**Exercise goal:** Starting at the line below that contains "Task: Toggle the HIGH band kill switch" and ending at the line that contains "has height=409, width=717.", retype each line exactly as it stands, but omit the pictures.

-------- Listed records

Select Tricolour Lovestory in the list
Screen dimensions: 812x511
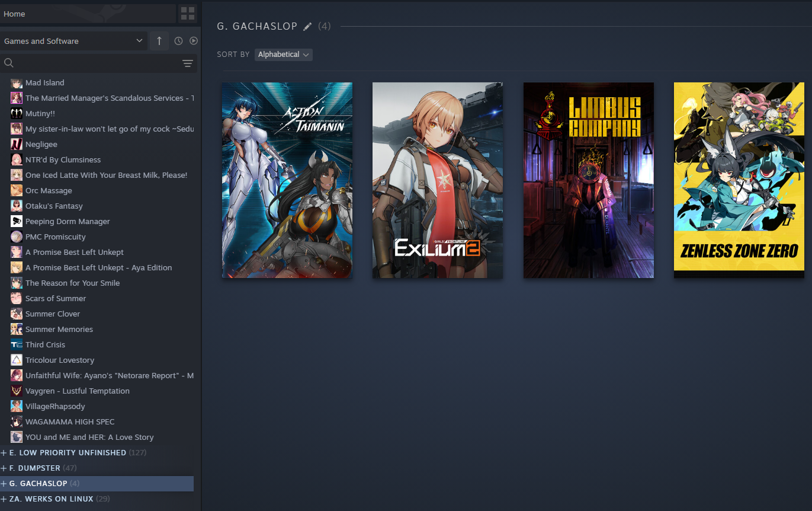[x=60, y=360]
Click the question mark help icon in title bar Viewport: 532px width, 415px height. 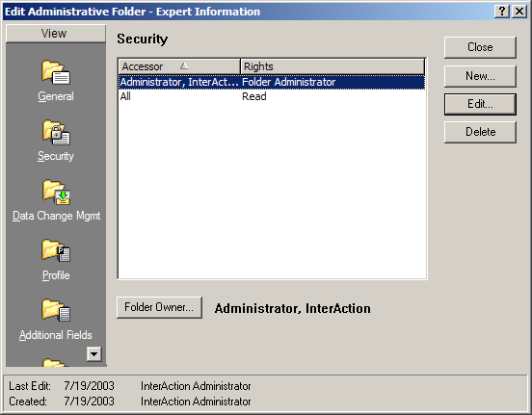(x=502, y=12)
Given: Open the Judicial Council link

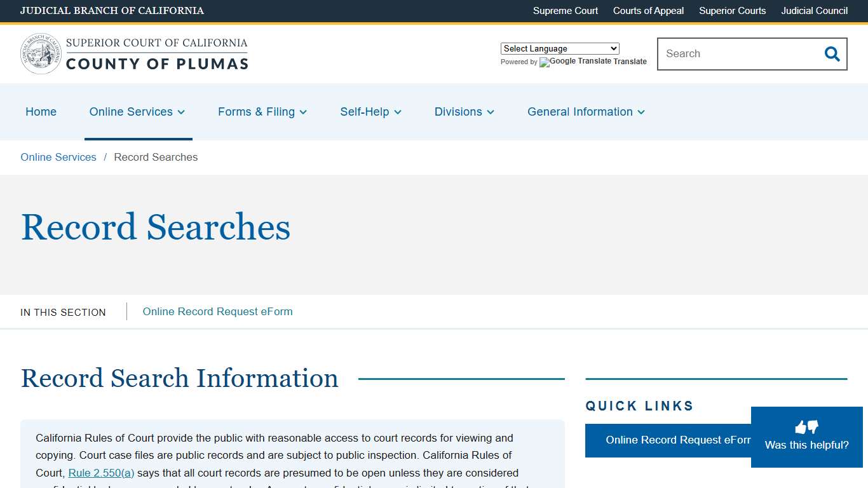Looking at the screenshot, I should pos(814,11).
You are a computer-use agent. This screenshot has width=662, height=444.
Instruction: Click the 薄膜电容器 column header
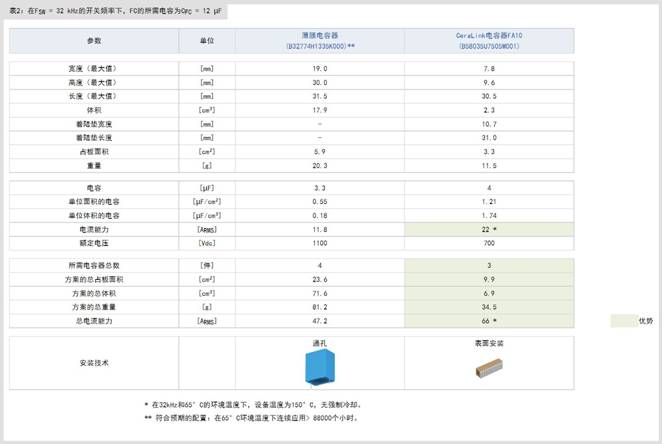(x=320, y=40)
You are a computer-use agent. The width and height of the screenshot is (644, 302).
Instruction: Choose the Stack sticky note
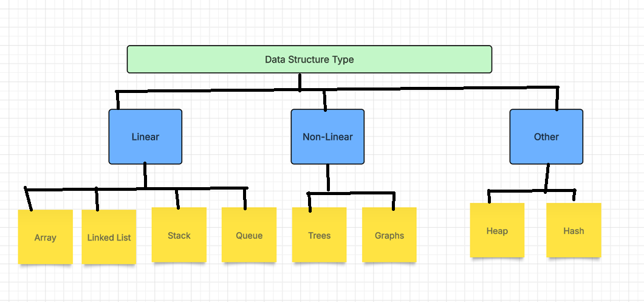[x=179, y=235]
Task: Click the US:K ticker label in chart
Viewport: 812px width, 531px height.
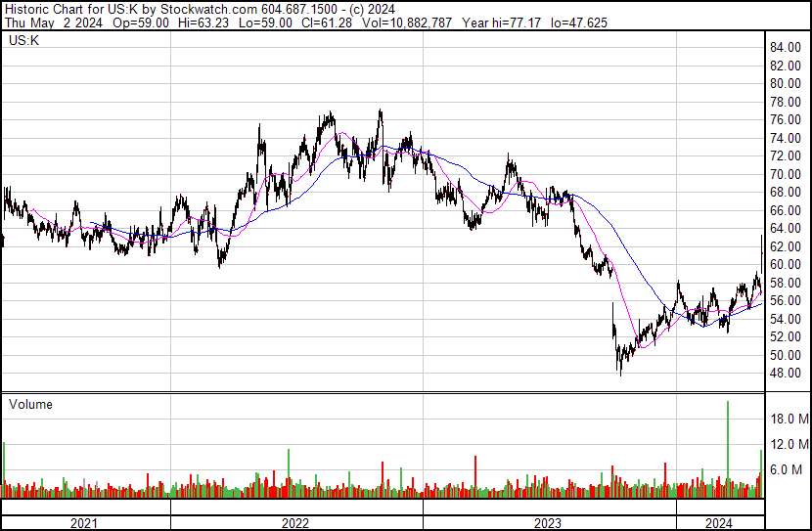Action: (23, 40)
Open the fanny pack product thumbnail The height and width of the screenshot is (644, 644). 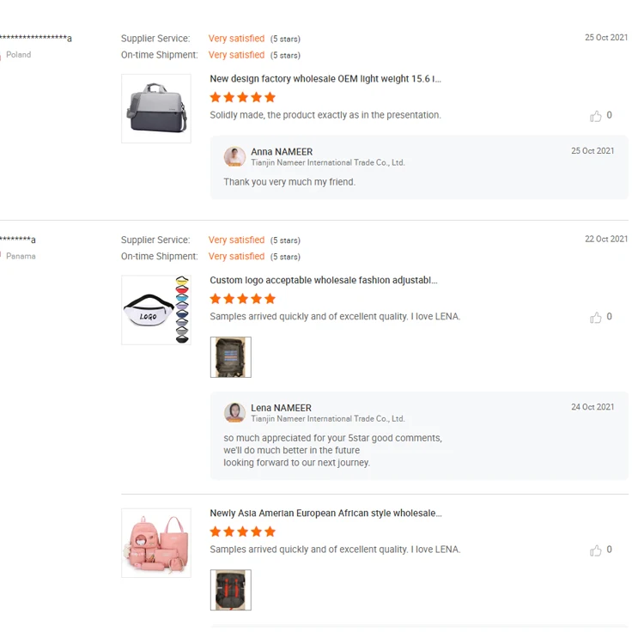(x=156, y=310)
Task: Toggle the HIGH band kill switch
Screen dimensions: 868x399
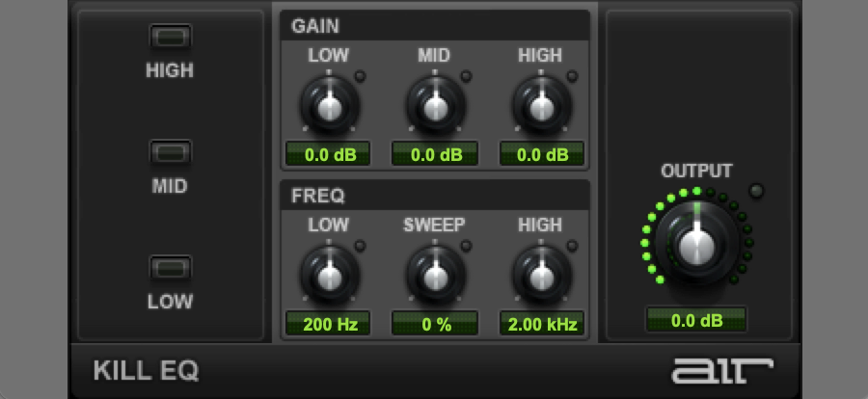Action: coord(170,37)
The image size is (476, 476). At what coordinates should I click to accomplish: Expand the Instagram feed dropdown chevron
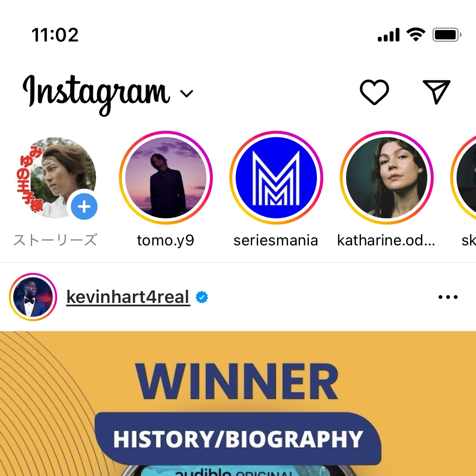tap(187, 94)
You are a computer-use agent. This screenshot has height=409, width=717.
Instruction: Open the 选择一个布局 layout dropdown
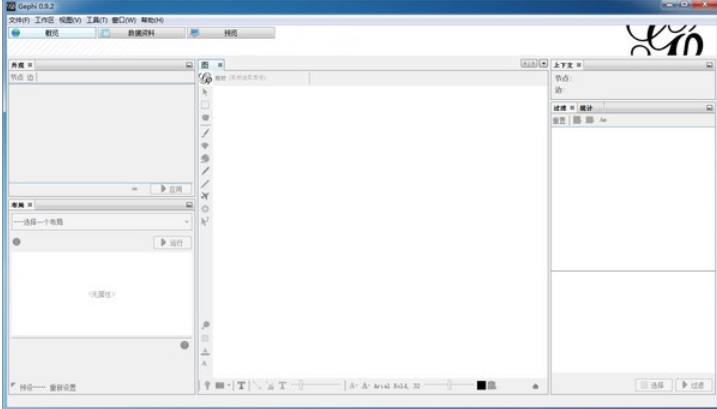101,221
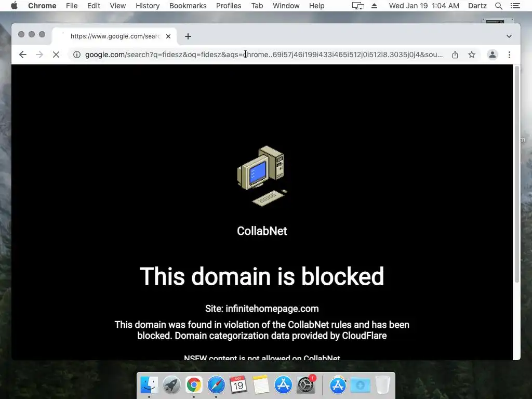Click the CollabNet computer logo
The height and width of the screenshot is (399, 532).
[x=262, y=176]
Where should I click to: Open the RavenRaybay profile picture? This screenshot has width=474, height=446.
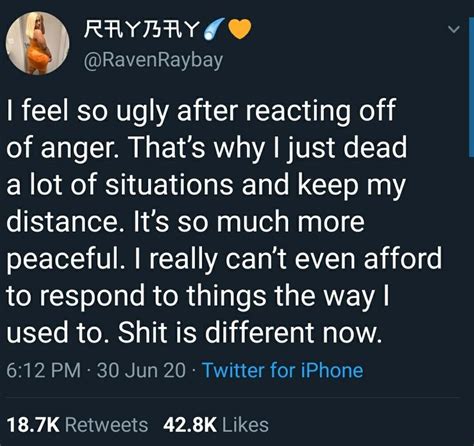click(37, 43)
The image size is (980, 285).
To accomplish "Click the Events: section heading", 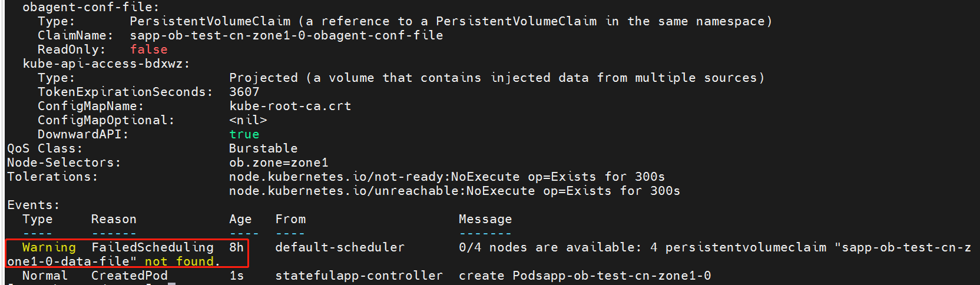I will click(34, 205).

----------------

**Answer section:**
Task: Toggle the HIGH band kill switch
Screen dimensions: 868x399
Action: coord(170,37)
The image size is (476, 476). At what coordinates should I click to accomplish: Expand the Instagram feed dropdown chevron
tap(187, 94)
You are a computer-use agent. This screenshot has height=409, width=717.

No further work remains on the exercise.